The convalescent plasma program at Mayo Clinic, which is led by researcher Michael Joyner, M.D., grew from a national initiative of physicians and investigators from 40 institutions who self-organized to investigate the use of convalescent plasma during the COVID-19 pandemic. These institutions include Mayo Clinic, Johns Hopkins University, Washington University, Einstein Medical Center, Icahn School of Medicine at Mount Sinai, Michigan State University, as well as countless other academic medical centers and government agencies seeking to establish a national convalescent plasma program to modify the course of disease.

“We are pleased to work with our colleagues and the nation to fight this pandemic every way we can as part of Mayo’s patient-focused mission,” Dr.
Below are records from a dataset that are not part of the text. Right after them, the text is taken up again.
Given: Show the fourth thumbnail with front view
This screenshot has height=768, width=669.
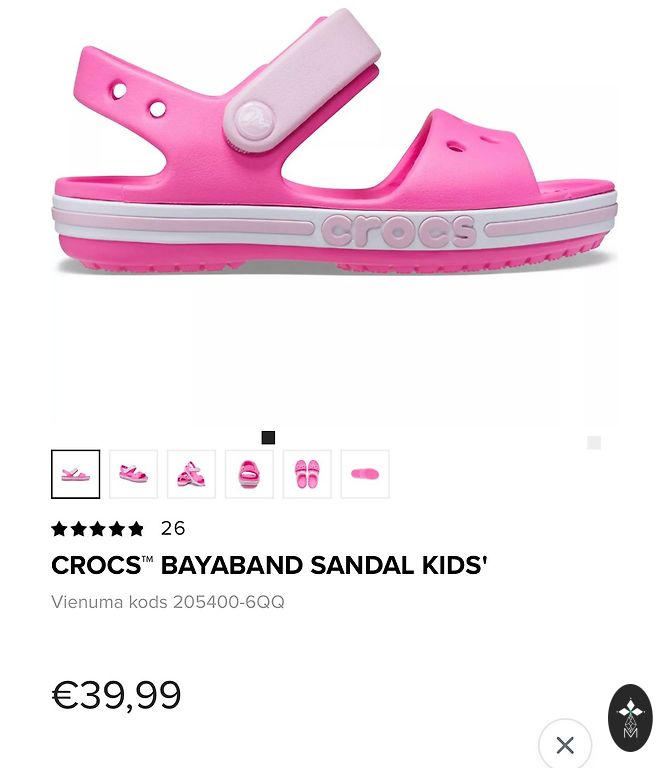Looking at the screenshot, I should point(249,474).
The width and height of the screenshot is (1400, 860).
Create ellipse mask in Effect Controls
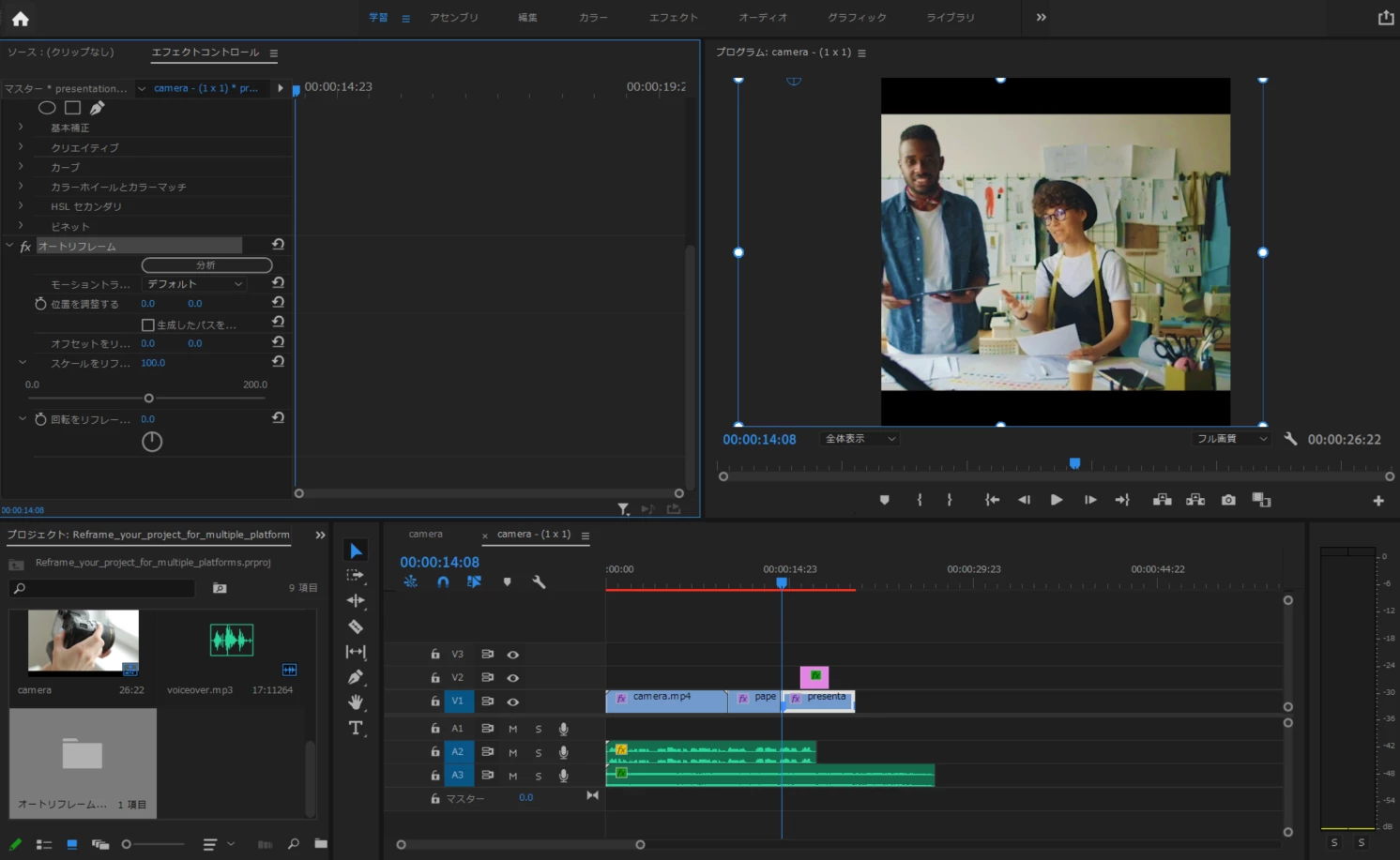point(47,108)
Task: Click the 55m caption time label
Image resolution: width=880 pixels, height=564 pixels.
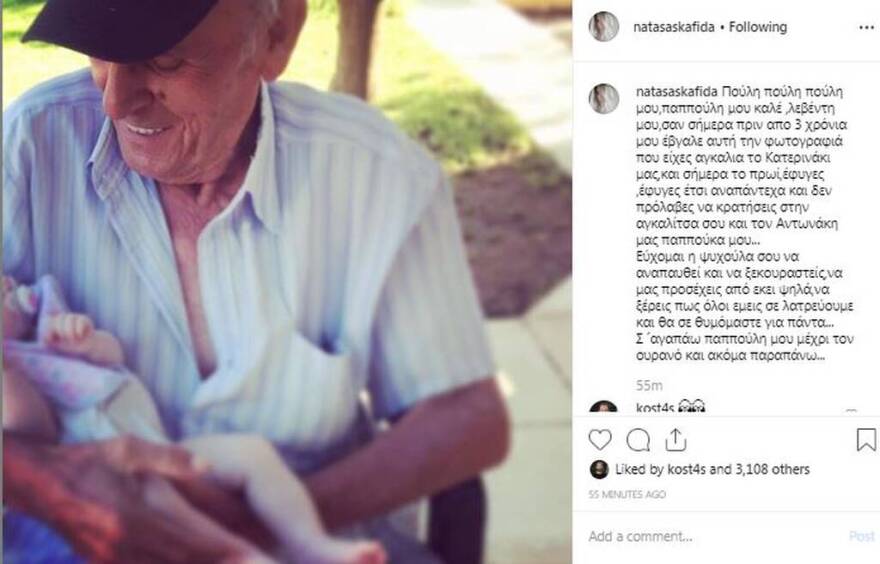Action: pos(649,386)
Joyner said. “We believe this program, in extending access to this investigational treatment, is a hopeful therapeutic option. We anticipate a trickle of convalescent plasma for therapy will begin next week, with more available in the following weeks. We also will collect data so we can understand how best to use plasma to treat COVID-19.”

Physicians at any institution who are treating hospitalized patients with COVID-19 can register their patients’ information at The national program is supported by the American Red Cross and the larger blood-banking community, which will work with physicians to collect and distribute the donor plasma.

The FDA authorized the Convalescent Plasma Expanded Access Program for the use of convalescent plasma for patients infected with SARS-CoV-2, the virus that causes COVID-19.